I tried AsExpandable before call to Where, as @TimHambourger said, but no difference, still getting the same error. Then I tried AsExpandable as last, before ToList, as @StefH said, no difference either. I'm stumped. Looks like this won't budge at all until it's fixed in LinqKit.

a-stankevich commented 2 years ago

We just faced a similar problem in our application, but the impact was much worse. As in the first post in this thread, the first query was implicitly executed, returned a set of ints, and then it was passed to the second query. The code passed all stages of testing and when deployed to production it finally crashed the whole web application.

The reason for that was the first query returning thousands of rows for one of the tenants, so when it came to compiling the second query that caused StackOverflowException.

I really love this project and the benefits it provides are hard to overestimate. I would love to contribute the fix here, but the code looks too complicated for me. If anyone has a good idea how to fix that or point me in the right direction, I'll be happy to contribute PR.

sdanyliv commented 2 years ago

@a-stankevich, post reproducible sample and I’ll fix that.

a-stankevich commented 2 years ago

@sdanyliv I've created a repo where the issue is reproduced https://github.com/a-stankevich/LinqKit_Issue59/blob/main/LinqKit_Issue59/Program.cs. Thank you for help!

sdanyliv commented 2 years ago

@a-stankevich, well, Ii is not a bug. You have used AsExpandable() in Expression Lambda body. In this case LINQKit expander cannot be activated.

You have to use AsExpandable on top fo the query or as last operator before materialisation. The following statement will fail:

var result = context.Some
   .Select(x => new 
   {
        // we are in expression body
        Other = context.Other.AsExpandable().Where(x => ...) // this expandable is not processed and EF will fail in translation
   })
   .ToList();

This not:

var result = context.Some
   .AsExpandable() // top of the query
   .Select(x => new 
   {
        Other = context.Other.AsExpandable().Where(x => ...) // working now but AsExpandable is not needed
   })
   .ToList();

This also will work:

var result = context.Some
   .Select(x => new 
   {
        Other = context.Other.AsExpandable().Where(x => ...)
   })
   .AsExpandable() // before materialisation 
   .ToList();

LINQKit replaces IQueryProvider and makes tunnel between original EF QueryProvider and catch expressions before passing to EF. In Expression body it is not possible.

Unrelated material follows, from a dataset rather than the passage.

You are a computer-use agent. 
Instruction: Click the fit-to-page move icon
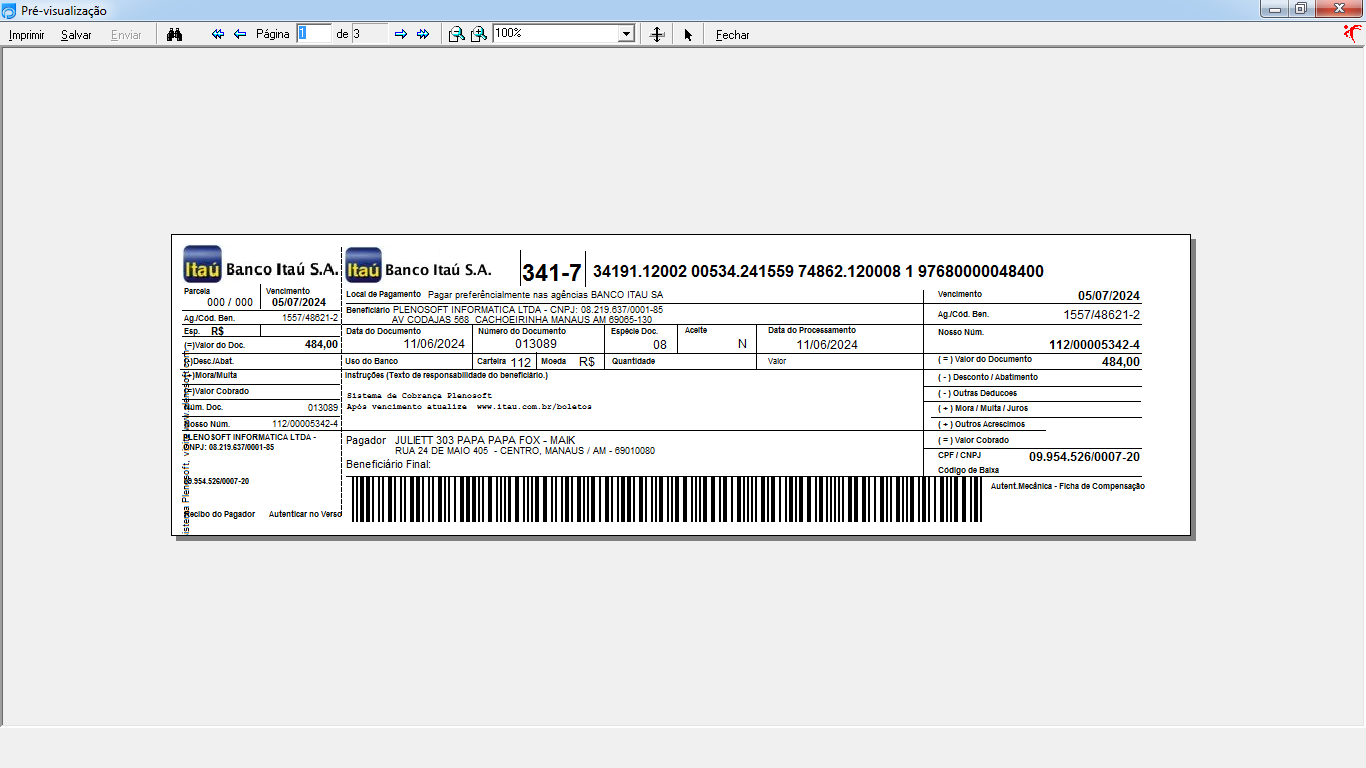coord(657,34)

Also do not forget about SelectMany:

var query = 
    from s in context.Some
    from o in context.Other.AsExpandable() // in this case LINQKit also will not work.
    ...

In Query Syntax, looks like you are calling AsExpandable not in expression body, but it is not. Compiler rewrites this query to the following:

var query = context.Some
    .SelectMany(s => context.Other.AsExpandable())

And again AsExpandable is in expression body and expanding will fail.

a-stankevich commented 2 years ago

Thank you for detailed explanation @sdanyliv. I understand the situation we discuss is caused by incorrect usage of AsExpandable(). You say that such statement will fail, and actually it would be great if they did. Unfortunately, they are actually executed and no failure is observed. This causes crashes of entire process under specific conditions as I described in the comment above.

Sometimes such this misuse of AsExpandable is not obious from the code when query is composed of expressions spread across different methods or even classes.

I understand it may be difficult or impossible to make this run as one query. Then is there a way to have an exception thrown for these scenarios so that developers would be immediately aware of the issue?

Or maybe it's possible to override EF IQueryProvider with LINQKit's one once for entire DbContext?

My intention is to have this somehow removed from 'things to keep in mind when using LINQKit' list for developers

a-stankevich commented 2 years ago

Replying to my own request, it turns out that using async functions for materialization (e.g. ToListAsync) throws exception at the time when the nested function is called. So this approach can be used to protect for StackOverflowException in these boundary cases.